Site information
- Type: Defence fort
- Condition: Destroyed

Location
- Ratnapura Portuguese fort Sri Lanka
- Coordinates: 6°41′27″N 80°22′46″E﻿ / ﻿6.690866°N 80.379547°E

Site history
- Built: 1618–1620
- Built by: Portuguese

= Ratnapura Portuguese fort =

Ratnapura Portuguese fort (රත්නපුර පෘතුගීසි බලකොටුව Rathnapura Pruthugisi Balakotuwa; இரத்தினபுரி போர்த்துக்கேயக் கோட்டை) was built by the Portuguese in Ratnapura, Sri Lanka.

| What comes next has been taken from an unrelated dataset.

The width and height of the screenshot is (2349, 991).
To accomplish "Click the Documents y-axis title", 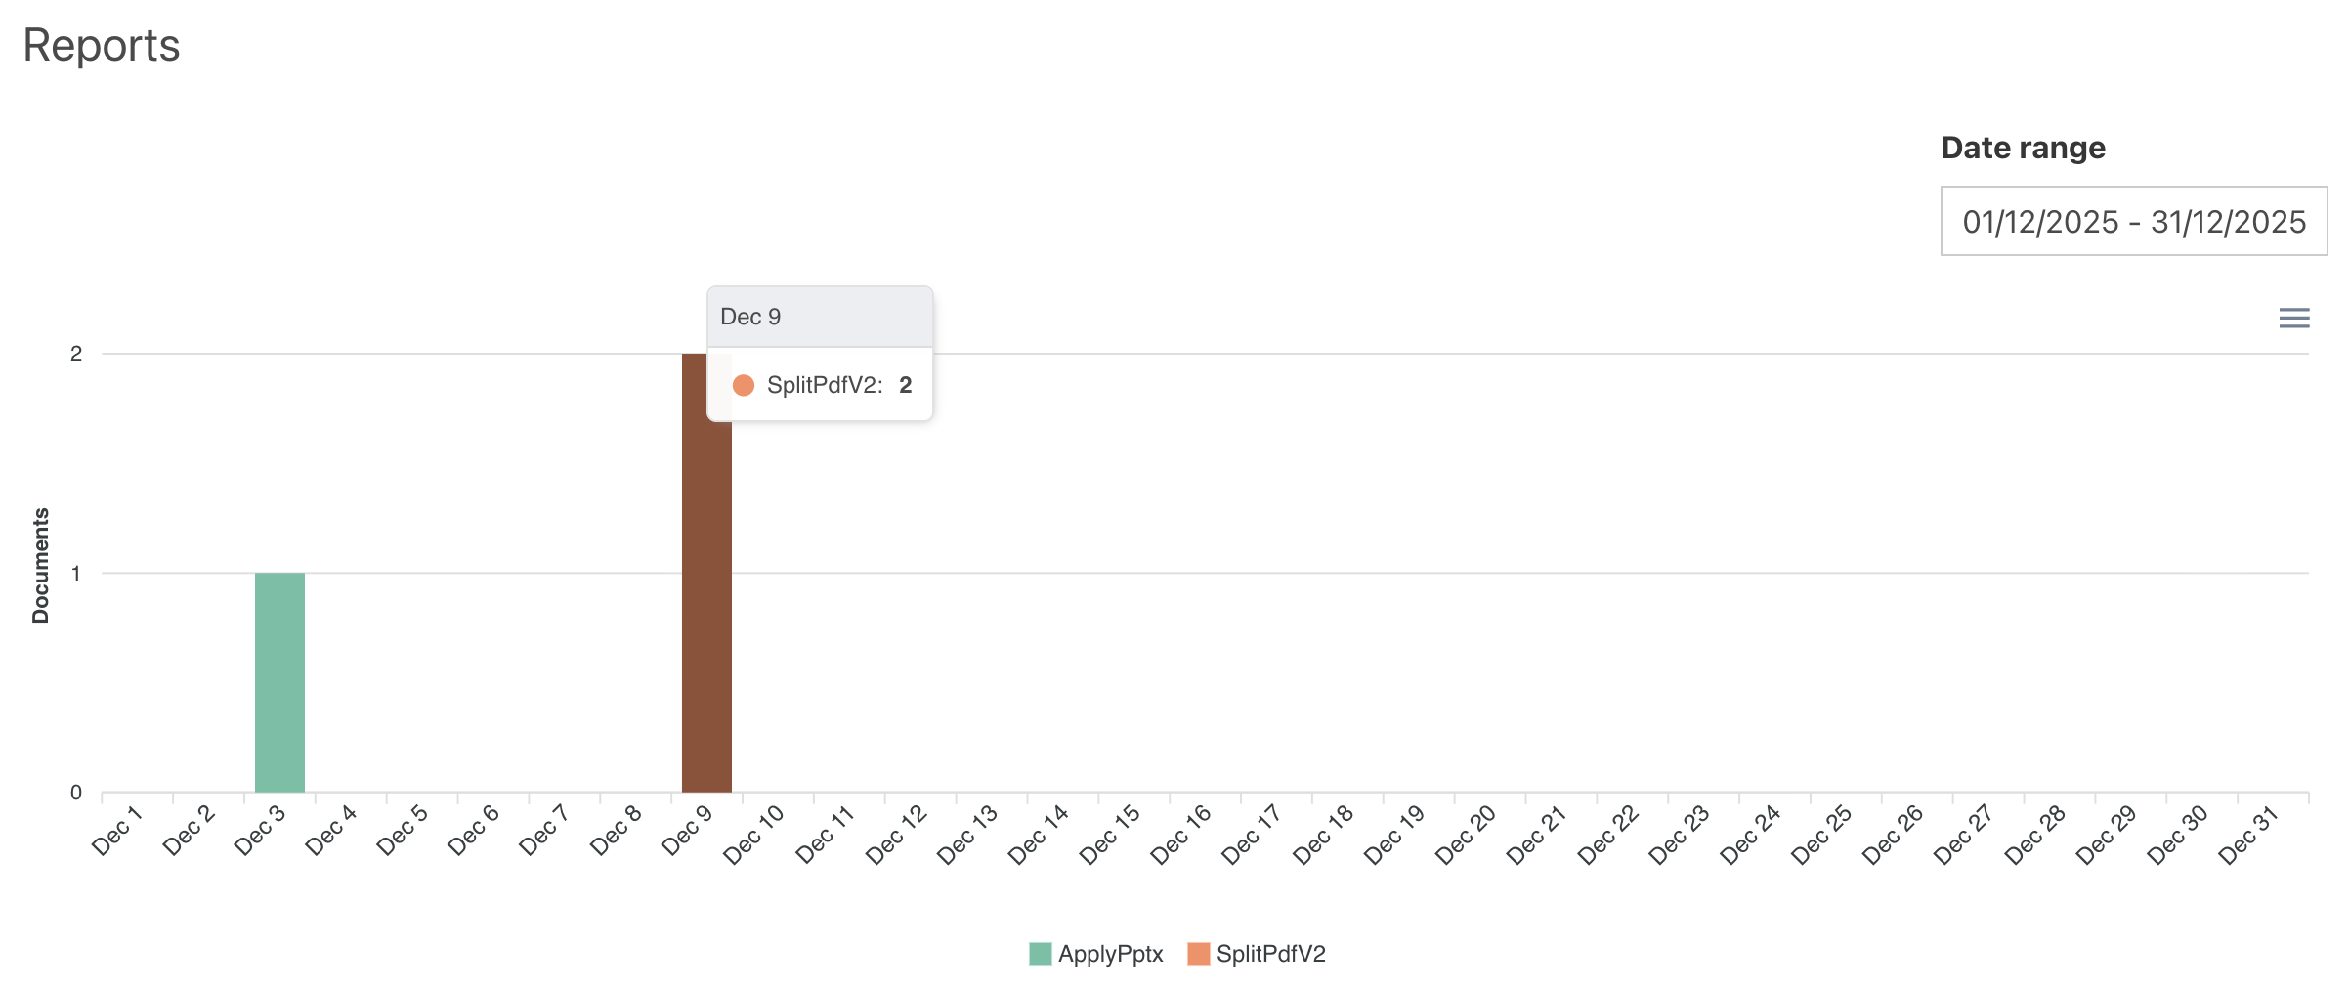I will click(x=40, y=565).
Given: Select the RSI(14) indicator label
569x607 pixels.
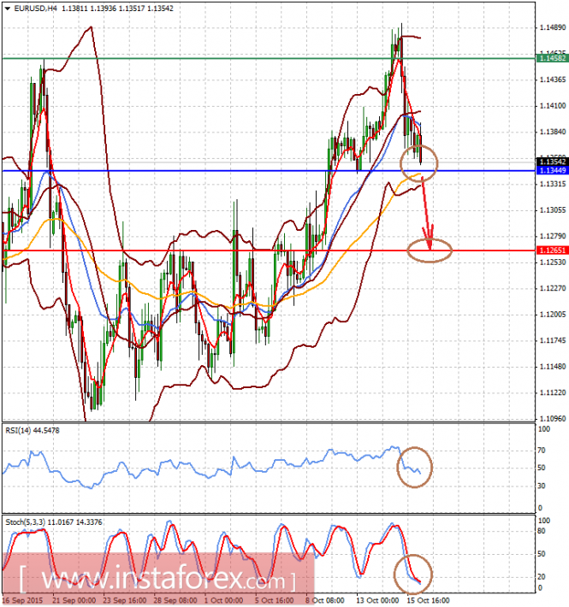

The Portuguese constructed the fort and a church, between 1618 and 1620, on the ground of Saman Devalaya (an ancient devale or Hindu shrine) following the defeat of the King of Sitawaka, Rajasinha I. The town and the fort was later captured by Kirti Sri Raja Singha (the second Nayaka king of Kandy, who destroyed the church and the fort and constructed a Buddhist temple, Maha Saman Devalaya, on the site. In the temple grounds there is a stone sculpture, which depicts the Portuguese General Simao Pinnao, on horseback brandishing a sword, whilst trampling a Sinhalese soldier.